Viktor Orban’s favourite historian Maria Schmidt criticised Germany, when speaking to The Guardian for its article about xenophobia.
“We are Hungarians, and we want to preserve our culture. We don’t want to copy what the Germans are doing or what the French are doing. We want to continue with our own way of life”, said Schmidt, who is the director of the House of Terror museum, the XXth Century Institute and the XXIst Century Institute and owns the pro-government weekly Figyelo. Schmidt was named the 5th most influential woman in Hungary by Forbes in 2016 and 2017, and the 30th most influential person in Hungary by Napi.hu in 2017.

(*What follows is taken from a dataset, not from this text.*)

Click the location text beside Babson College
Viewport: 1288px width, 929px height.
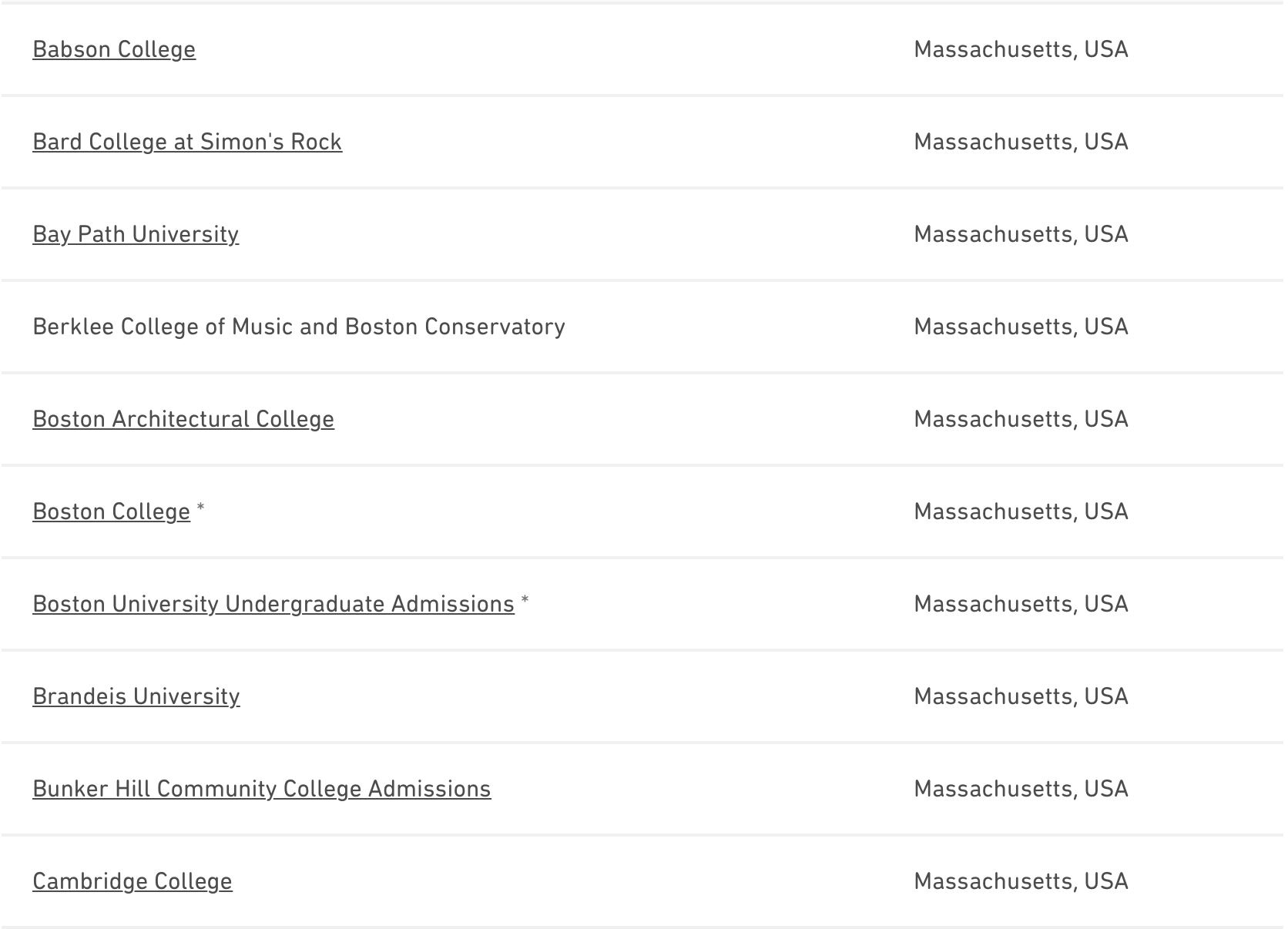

Schmidt reminded that when in 2009 German Chancellor Angela Merkel visited Budapest, she invited her for a commemorative event, which the chancellor didn’t accept. “There is only one explanation for this,” she says. “She has a heart of ice.”
Speaking of the European Union, she said:
“There is a debate about the future of Europe: whether it can remain an alliance of nation states, or whether it should become an empire. I don’t believe in empires. Where is the Soviet Union now? Where is the Third Reich? Where is the Ottoman empire? Where is the British Empire? Meanwhile, Hungary is still here.”
Schmidt added that the state of Hungary is 1,100 years old, while “Germany, by comparison, is a young country”.
“I don’t like being lectured by people who couldn’t even set up a nation state before 1871”
she said. The Guardian added that Schmidt’s office later emailed them to clarify that she intended this remark as a joke.